Un poder que surge de las manipulaciones tecnológicas, de la servidumbre económica y de las astucias largamente amasadas por los servicios de inteligencia. Que si sabe de armar conspiraciones también agita los sueños conspiranoicos de parte de la población. No es fácil desarmar eso, que prende como plantita enredadora, en el cansancio vital, el aislamiento, la sensación de que ya no hay futuro.

Me recuerda y no al Chile de 1973. No se parece, por supuesto, a aquel escenario en el que se estaba poniendo en juego una experiencia de socialismo democrático bajo la conducción de Allende, a ese entusiasmo asambleario, barrial y obrero. Por aquí, al contrario, el clima es más bien de impotencia frente a un Estado que había perdido sus márgenes de autonomía relativa. Pero se parece, creo, en la dimensión de un experimento de las derechas globales: la de instauración de las condiciones de un nuevo ciclo de acumulación con formas represivas. Si allí habían desplegado la del golpe militar y los campos, aquí estamos viendo el surgimiento de una reconfiguración violenta del estado de derecho, con restricción de los derechos civiles, negociación a cielo abierto de votos por embajadas y prebendas (mientras el propio dispensador de esos beneficios los nombra ratas, profundizando el escozor social ante la clase política que exhibe sus miserias y tolera su menoscabo), y construcción de una realidad virtual y falsaria, presente en cada dispositivo y medio.

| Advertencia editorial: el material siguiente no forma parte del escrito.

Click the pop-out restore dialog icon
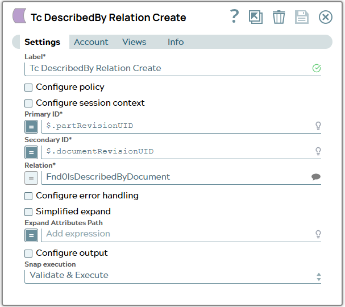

El conde está entre nosotrxs. Y aún no sabemos cómo defendernos. O sí sabemos algo -se muestra en estos días, en los que muchas personas junta información, se moviliza por lxs encarceladxs, construye narraciones de los hechos-, pero eso no alcanza ante una reconfiguración de la escena política, cuya dimensión económica, militar y tecnológica tiene mucho de novedad, aunque traiga la más vieja de las historias: la de reducir y mantener a una población en estado de servidumbre.